Convergence of $\sum_{n=1}^{\infty}e^{-\sqrt{n}}$ using the integral test

Question

Given the series : $$\sum_{n=1}^{\infty}e^{-\sqrt{n}}$$ Determine if convergent or divergent.

The function is positive and monotonically decreasing function so I've used the "Integral Test"

$$\int_{1}^{\infty}e^{-\sqrt{x}}$$

then:$$ e^{-\sqrt{x}}\leq e^{\sqrt{x}}\leq e^{x}$$

$$\int_{1}^{\infty}e^{x}dx$$ which is clearly Divergent but the answer for some reason is convergent

Edit: Sorry for the misinterpretation. I forgot that if $f(x)>g(x)$ and $f(x)$ is divergent, it doesn't necessarily mean that $g(x)$ is divergent(contrary to convergent). Does anyone have a general direction for how do I suppose to solve it? I think that integral test is the most natural direction for solving this

Answer 1

Hint:

Near $+\infty$, $\;n^2=o\bigl(\mathrm e^{\sqrt n}\bigr)$, whence $\;\mathrm e^{-\sqrt n}=o\Bigl(\dfrac1{n^2}\Bigr)$.

Answer 2

For each $n\in\mathbb N$, $e^{-\sqrt n}\leqslant\sqrt ne^{-\sqrt n}$. But the series $\displaystyle\sum_{n=1}^\infty\sqrt ne^{-\sqrt n}$ converges, by the integral test:$$\int_1^\infty\sqrt xe^{-\sqrt x}=\lim_{M\to\infty}\bigl[-\left(2x+4\sqrt x+4\right)e^{-\sqrt x}\bigr]_1^M=\frac 6e.$$Therefore, your series converges, too.

Answer 3

$u=\sqrt x;\ du=\frac{1}{2\sqrt x}dx\Rightarrow \int_{1}^{\infty}e^{-\sqrt{x}}dx=2\int_{1}^{\infty}ue^{-u}du $ and this integral converges.

Answer 4

Hint.

$$ \frac{1}{e^{\sqrt n}}\le \frac{1}{e^{1.2\ln n}} = \frac{1}{n^{1.2}} $$

Answer 5

You're confusing the sandwich/squeeze theorem with the integral test.

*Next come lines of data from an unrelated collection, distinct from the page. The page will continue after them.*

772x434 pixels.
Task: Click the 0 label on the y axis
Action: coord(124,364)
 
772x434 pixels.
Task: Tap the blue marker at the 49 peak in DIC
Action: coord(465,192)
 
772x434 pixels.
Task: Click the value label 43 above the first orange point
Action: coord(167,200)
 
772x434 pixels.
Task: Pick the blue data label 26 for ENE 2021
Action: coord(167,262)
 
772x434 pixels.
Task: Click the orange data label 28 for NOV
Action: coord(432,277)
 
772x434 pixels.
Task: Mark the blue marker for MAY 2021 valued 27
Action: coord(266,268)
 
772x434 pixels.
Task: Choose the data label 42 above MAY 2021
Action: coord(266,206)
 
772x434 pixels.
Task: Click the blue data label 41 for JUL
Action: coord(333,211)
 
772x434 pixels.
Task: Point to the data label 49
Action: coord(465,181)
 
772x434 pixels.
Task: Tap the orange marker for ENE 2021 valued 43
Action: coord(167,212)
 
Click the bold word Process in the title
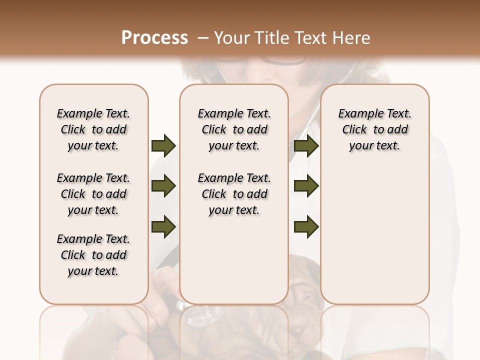pos(154,38)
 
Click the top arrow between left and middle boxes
pos(164,146)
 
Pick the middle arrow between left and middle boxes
pos(164,186)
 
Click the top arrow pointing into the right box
pos(306,146)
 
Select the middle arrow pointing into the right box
pos(306,186)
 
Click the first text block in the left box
pos(94,130)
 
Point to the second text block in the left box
pos(94,194)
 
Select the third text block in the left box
pos(94,255)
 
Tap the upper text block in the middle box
pos(234,130)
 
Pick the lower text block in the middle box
pos(234,194)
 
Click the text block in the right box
pos(374,130)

The sandwich theorem says that if $g_1(x)<f(x)<g_2(x)$ and $g_1$ and $g_2$ converge, then $f$ converges. The converse does not hold: if $g_1$ and $g_2$ diverge, that does not mean that $f$ diverges. If the converse were true, then any function that is smaller than $e^x$ would be divergent, which is absurd.

The integral test, on the other hand, is an "if and only if" test, but that just takes the integral of the sequence. See https://en.wikipedia.org/wiki/Integral_test_for_convergence . So you should take just the integral of $e^{\sqrt x}$, not $e^{-\sqrt x}$ or $e^{x}$

Answer 6

I usually think that Integral Test is the least elegant way to show the convergence of a sequence. I do have to admit that it is convenient, simple and powerful, though.

In order to show convergence of series involving negative power of $e$, using the Taylor Expansion of $e^x$ is a good way.

Notice that

$$e^\sqrt{n} = \sum_{k=0}^\infty \frac{(\sqrt{n})^k}{k!} > \frac{n^2}{4!}$$

we have

$$ \sum_{n=1}^\infty e^{-\sqrt{n}} = \sum_{n=1}^\infty \frac{1}{e^\sqrt{n}} < \sum_{n=1}^\infty \frac{4!}{n^2} $$

and then you should be able to prove that the series converges.